Driving down the 101 to the sound of 1979, watching all the lightposts pass by. They come on time with the beat of the song like a metronome, this is beauty. Like the song, the beauty will end. The night isn’t raining but tinier than tiny droplets smack the windshield and merge together creating a wall, a layer of water between the road and me. I can’t seem to pass through the glass onto my road unless I violently slam into something, I fight the urge yet I never trusted the seatbelt anyway, The feeling of something choking me was jokingly trying to keep me safe, and airbags would just be obnoxious. I never want the drive to end.
I’m sorry to anyone that meets my sorry state, but the drive is too beautiful to ever mimic again. Once is enough.
Neverending melancholic songs seem to give me more answers to questions I haven’t asked yet. You sit and drive in a new car, new droplets and new walls of water to rush through. Why rush? Because life is too fast not to rush through. It’s better to burn out than fade away. You were right when you said we’re all just bricks in the wall. You were right when you said we were all dust in the wind, and you were right when you said we can’t always get what we want. But you were wrong when you said everything would be okay.

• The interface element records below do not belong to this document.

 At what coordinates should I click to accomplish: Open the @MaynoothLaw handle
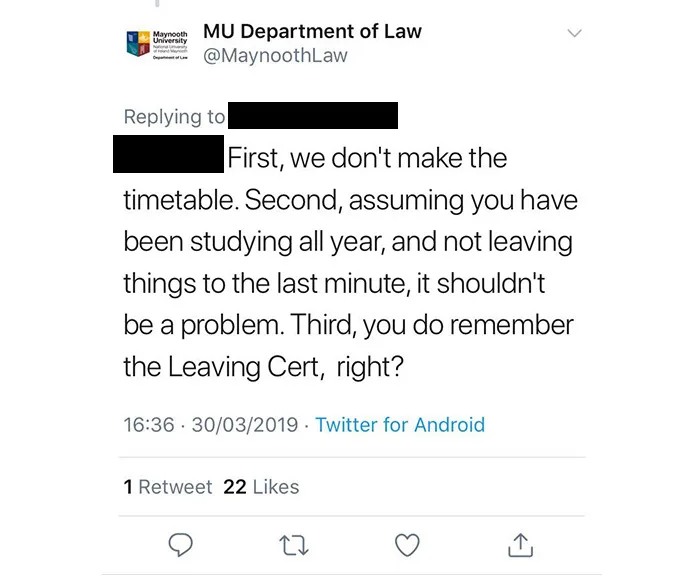[275, 56]
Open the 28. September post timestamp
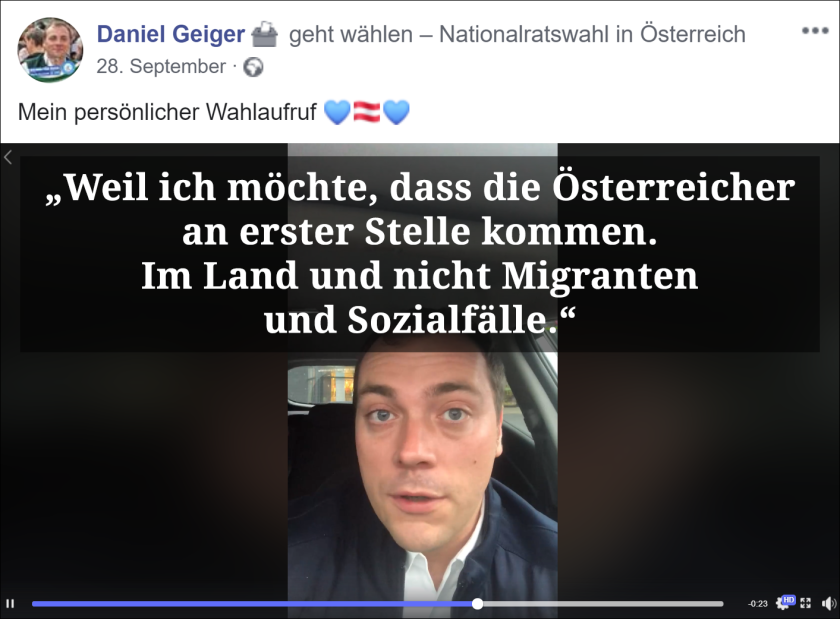Viewport: 840px width, 619px height. point(161,67)
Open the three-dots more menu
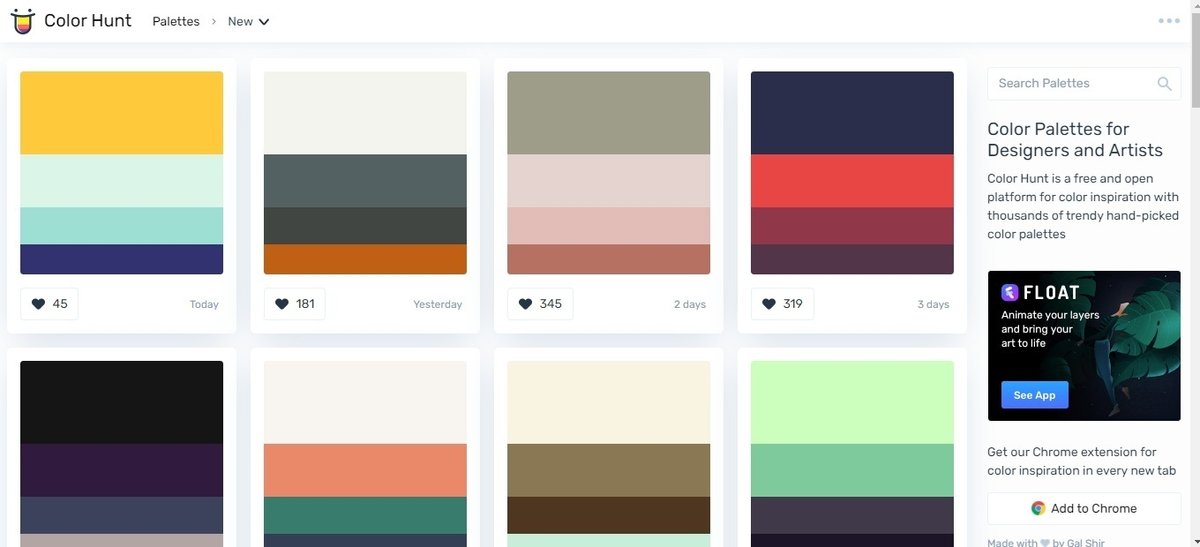 tap(1169, 21)

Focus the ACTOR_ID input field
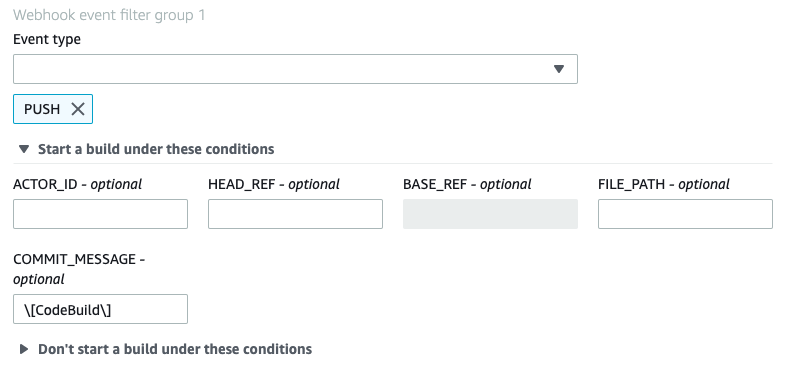pyautogui.click(x=100, y=214)
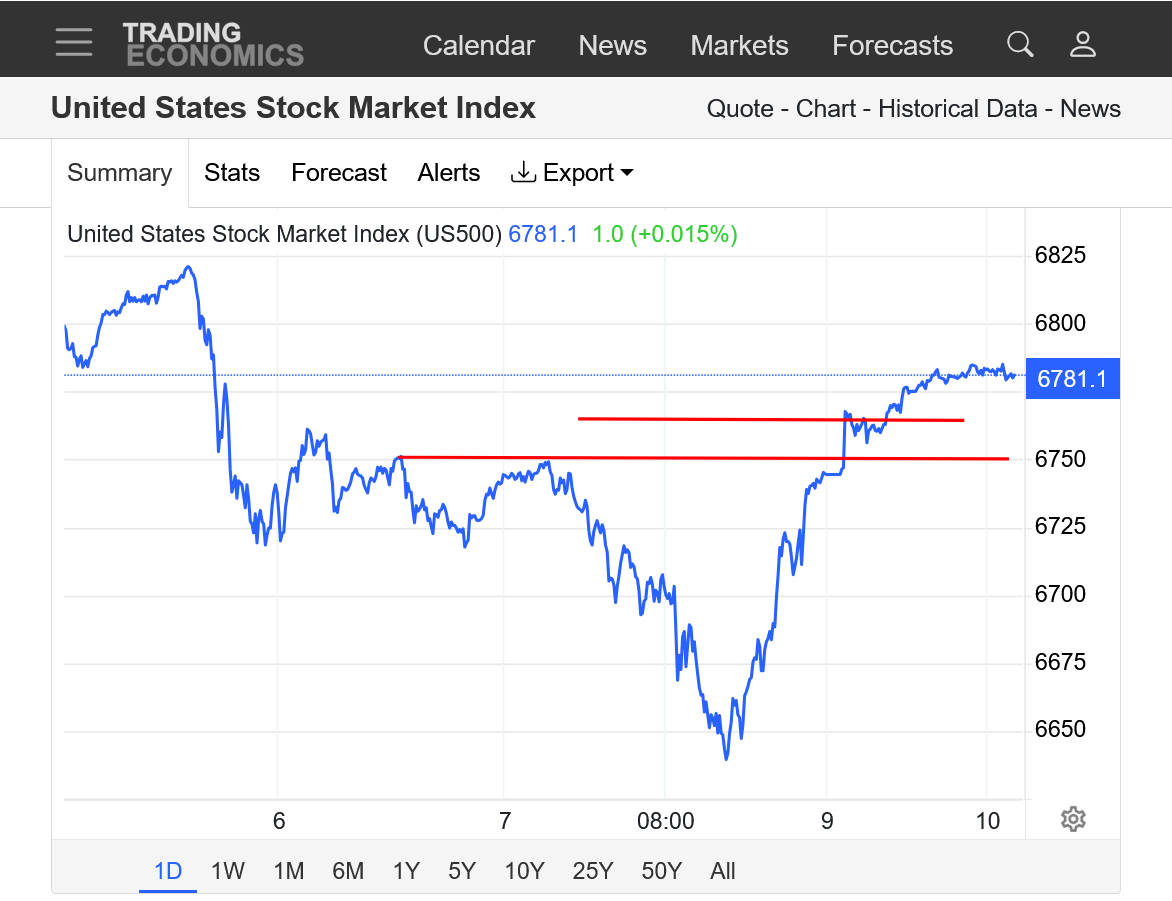Screen dimensions: 1172x901
Task: Expand the Export dropdown
Action: 572,173
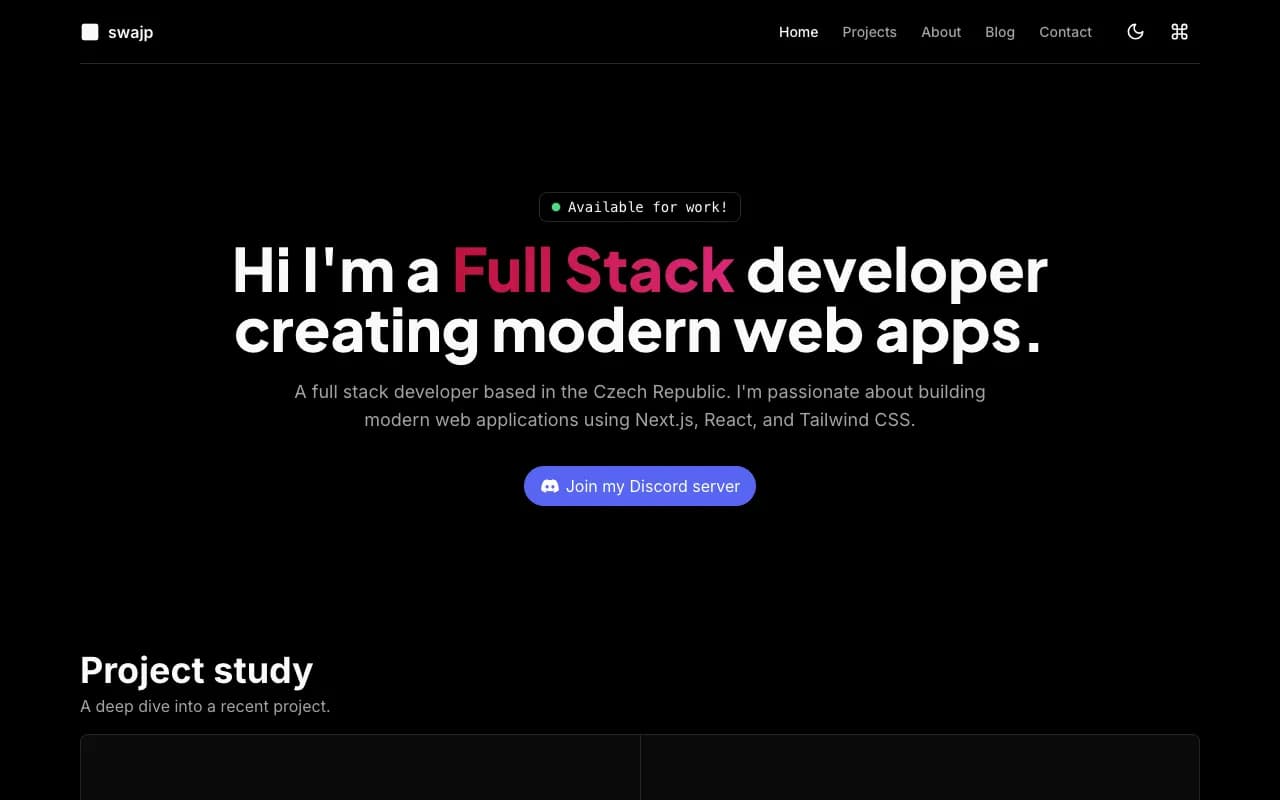Open the command palette via the ⌘ icon
This screenshot has width=1280, height=800.
tap(1178, 31)
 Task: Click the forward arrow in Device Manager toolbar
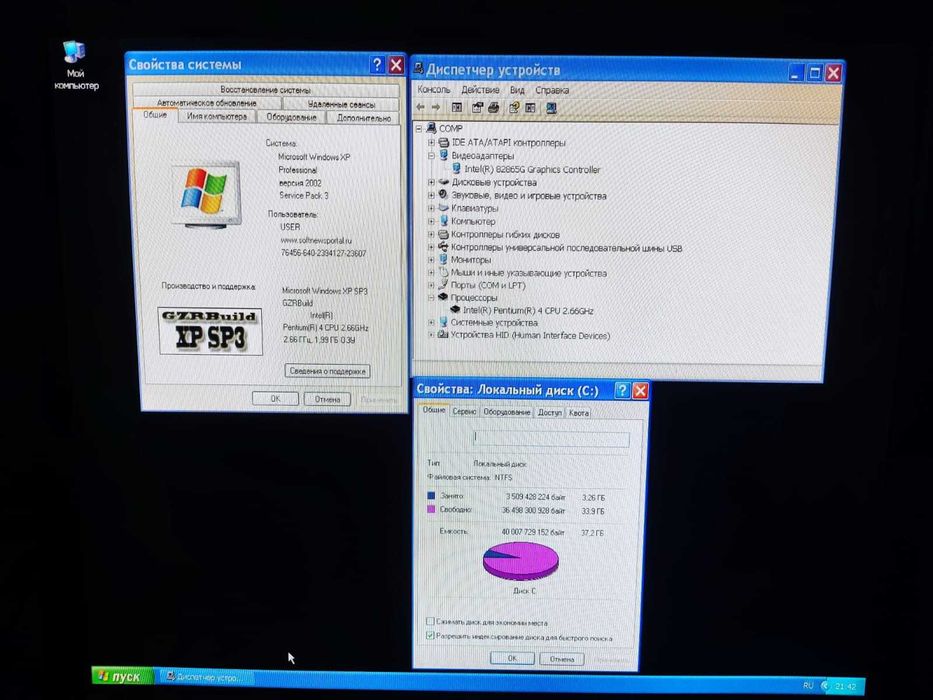click(x=436, y=107)
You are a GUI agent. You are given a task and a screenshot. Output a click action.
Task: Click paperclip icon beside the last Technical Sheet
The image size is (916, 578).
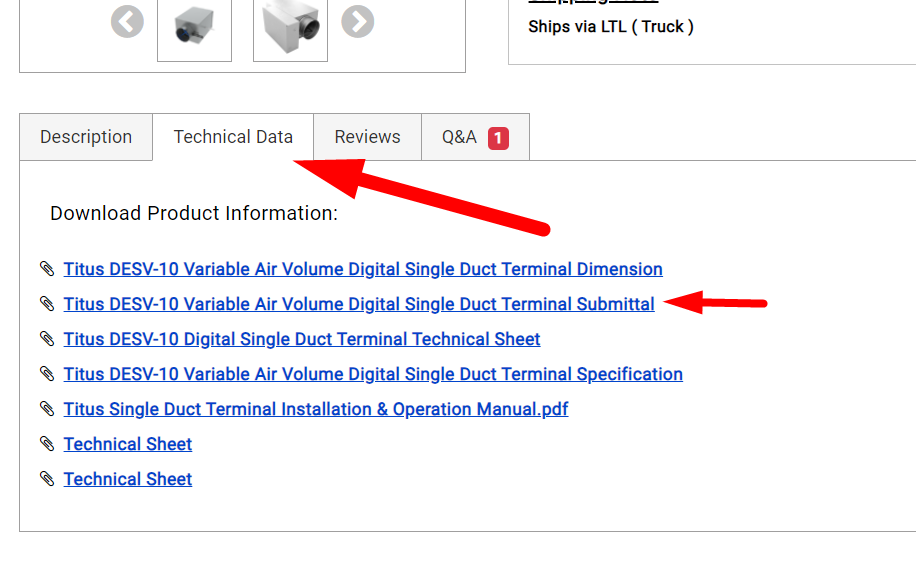[x=47, y=479]
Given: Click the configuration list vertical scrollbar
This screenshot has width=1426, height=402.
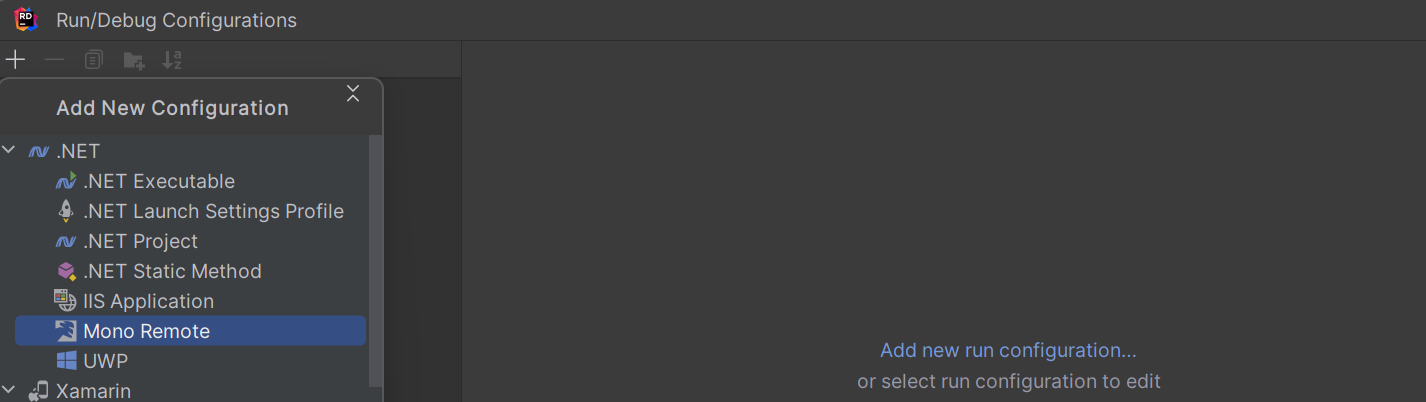Looking at the screenshot, I should click(375, 262).
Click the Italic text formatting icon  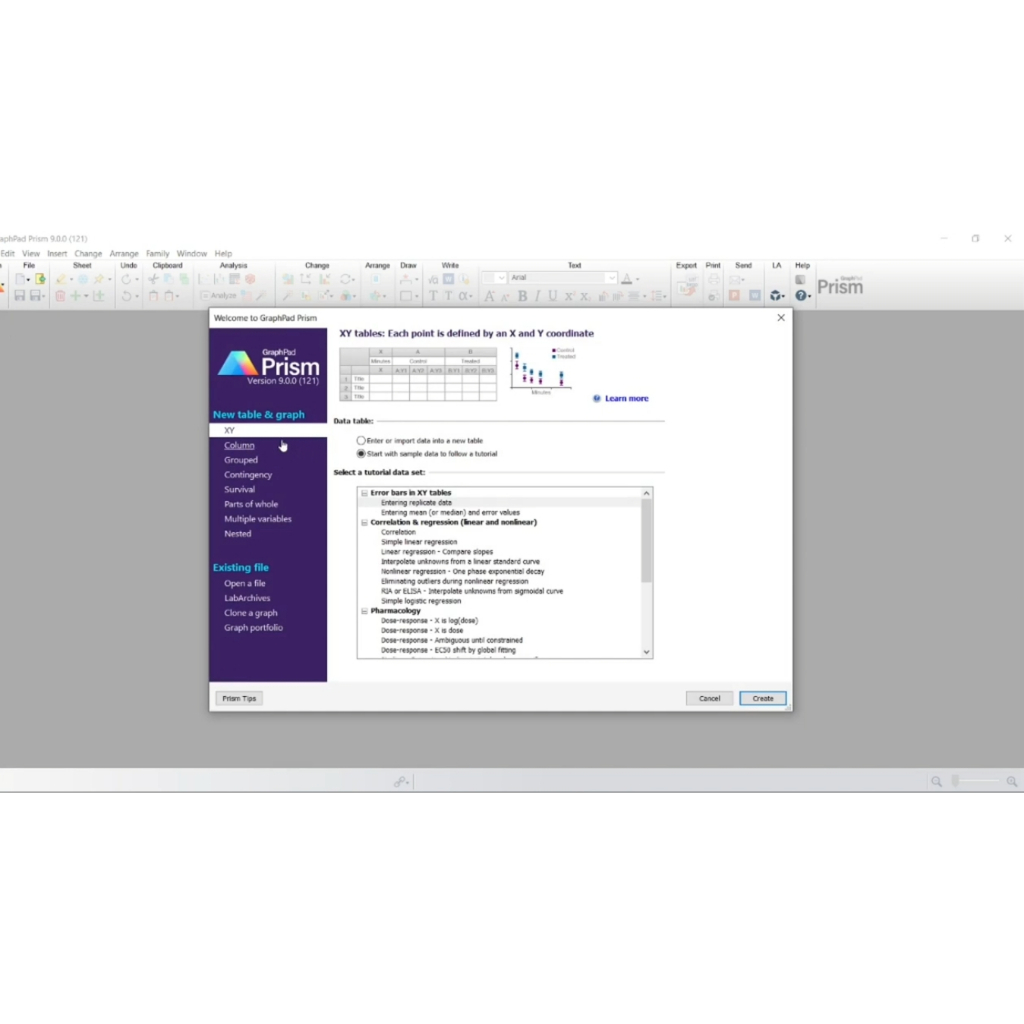[537, 296]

There’s no look on my face, it doesn’t move up or down, side to side, it’s on cruise control and doesn’t want to slow down to look at all the accidents. You’re eyes are staring off into space, looking everywhere except for my face. Everyone’s crashing and burning but I’ll still yawn and wonder which bottle will get me sleepy tonight. It’s sad and unfair, but we were meant for despair.
Nothing fits me quite as right as you did, but c’est la vie and etc.